**Task statement**: Copy out the material exactly, from the line containing "Select the All Artists entry" down to the line containing "This screenshot has height=404, width=620.", including both of those lines.

**Dataset records**:
____________

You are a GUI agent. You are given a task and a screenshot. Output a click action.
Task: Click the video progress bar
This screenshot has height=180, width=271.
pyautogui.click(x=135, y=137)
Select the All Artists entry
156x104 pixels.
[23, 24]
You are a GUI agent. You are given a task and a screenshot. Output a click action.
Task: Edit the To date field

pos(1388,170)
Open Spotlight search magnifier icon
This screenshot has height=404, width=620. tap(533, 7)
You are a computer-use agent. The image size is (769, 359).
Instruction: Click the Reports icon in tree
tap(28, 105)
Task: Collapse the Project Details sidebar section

____________

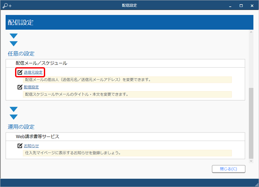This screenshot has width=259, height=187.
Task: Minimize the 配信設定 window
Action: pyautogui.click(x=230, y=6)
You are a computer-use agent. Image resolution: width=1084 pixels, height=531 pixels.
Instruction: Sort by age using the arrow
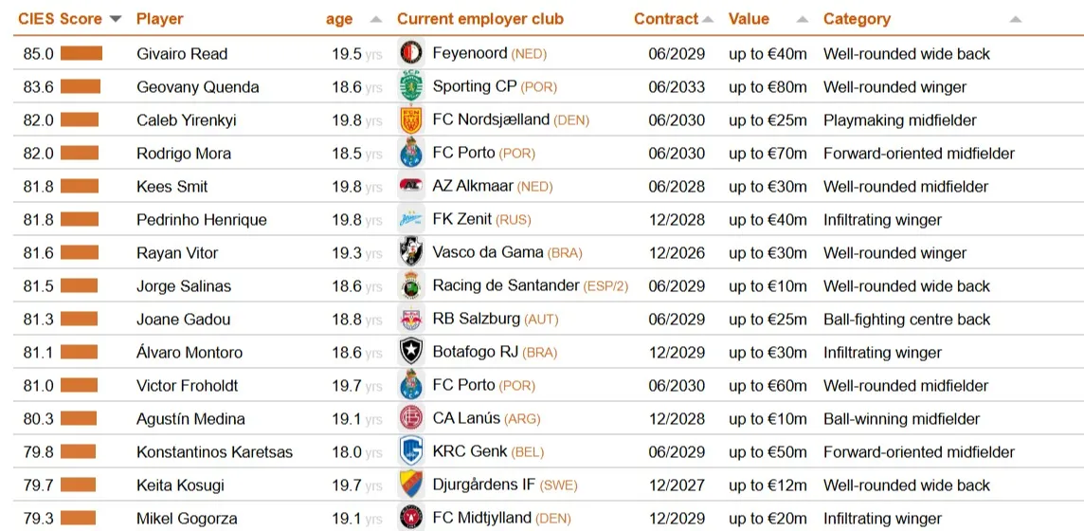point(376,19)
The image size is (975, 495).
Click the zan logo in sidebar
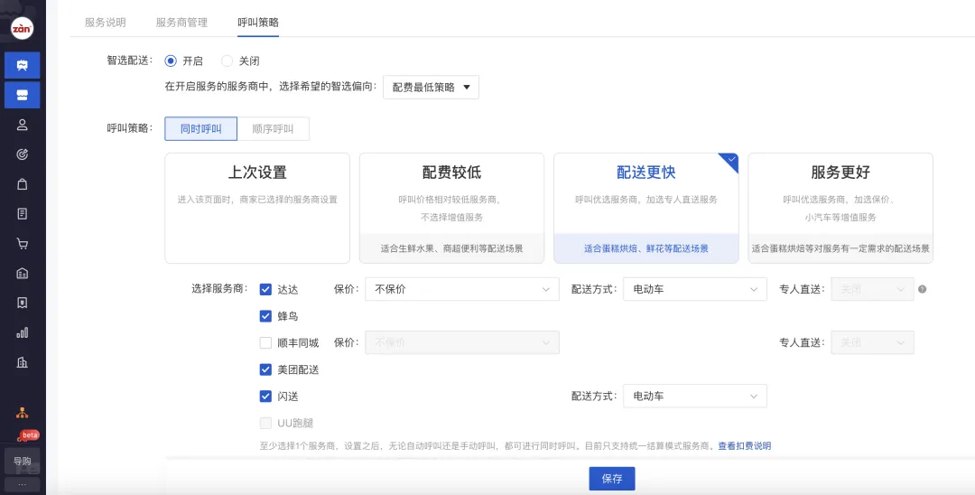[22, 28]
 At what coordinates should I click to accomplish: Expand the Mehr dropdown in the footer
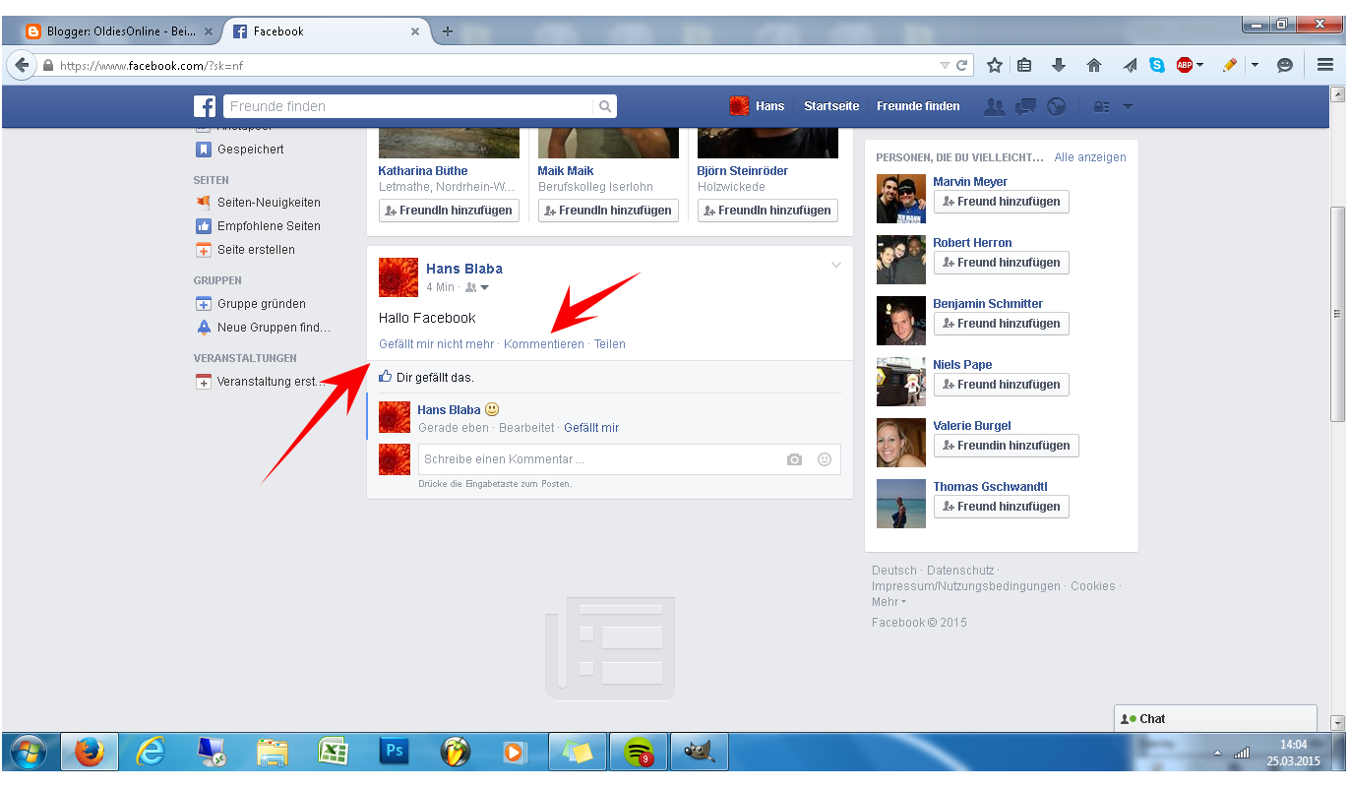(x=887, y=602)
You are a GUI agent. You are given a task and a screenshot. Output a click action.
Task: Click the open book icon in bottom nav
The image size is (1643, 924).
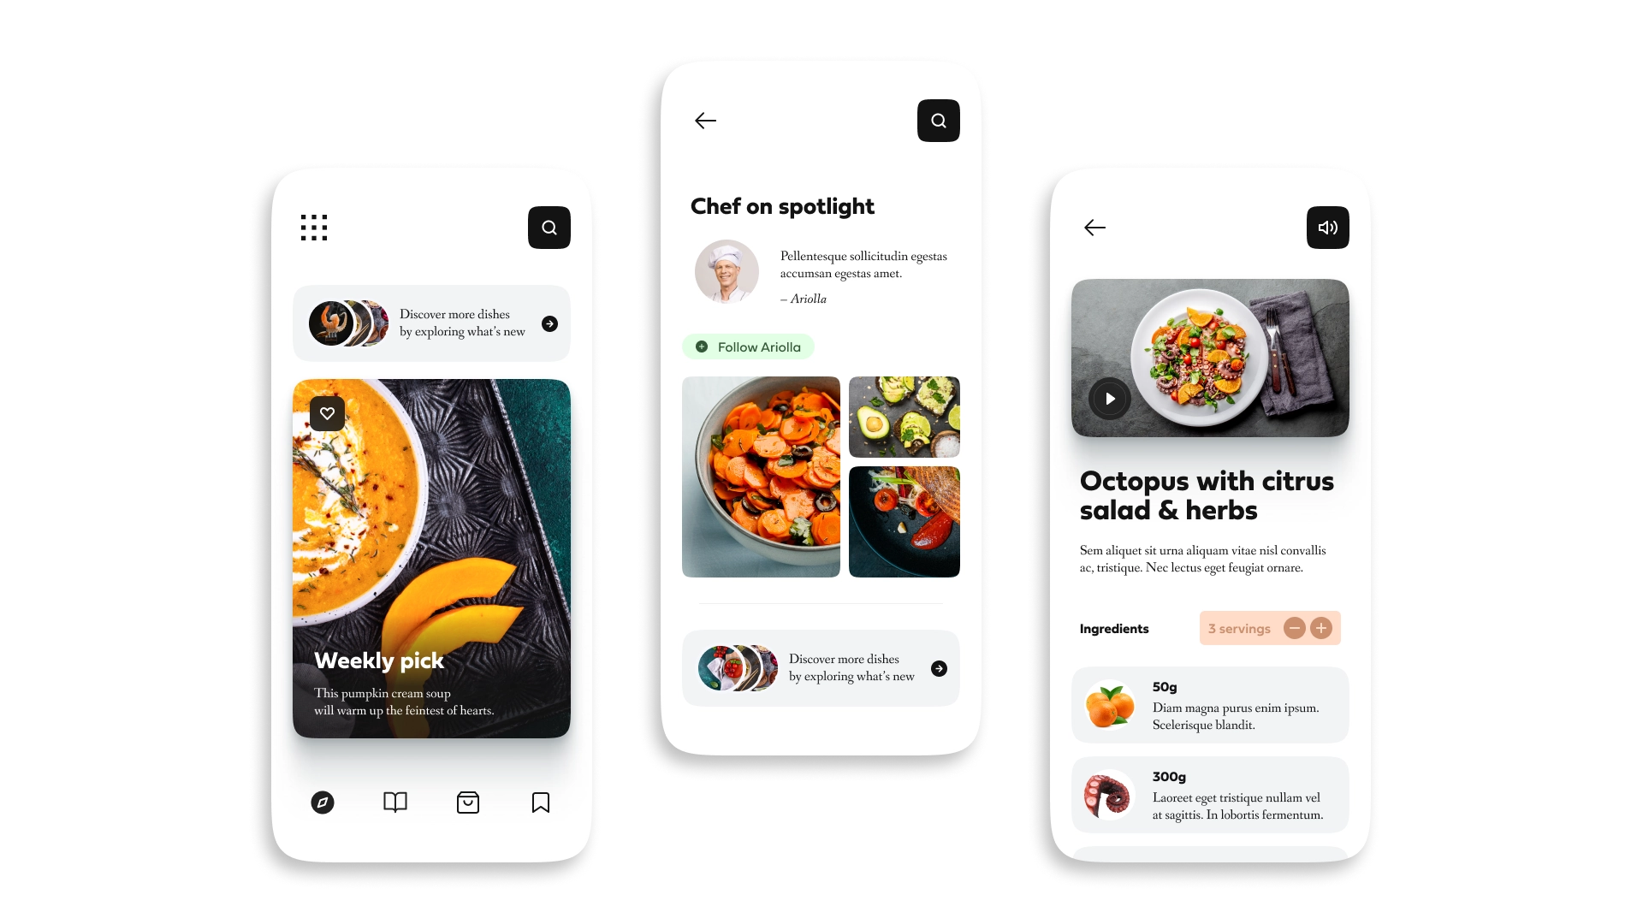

____________

**Result below**:
Select the All Artists entry
156x104 pixels.
[23, 24]
You are a GUI agent. You are given a task and a screenshot. Output a click action.
Task: Edit the To date field

pos(1388,170)
Open Spotlight search magnifier icon
This screenshot has height=404, width=620. tap(533, 7)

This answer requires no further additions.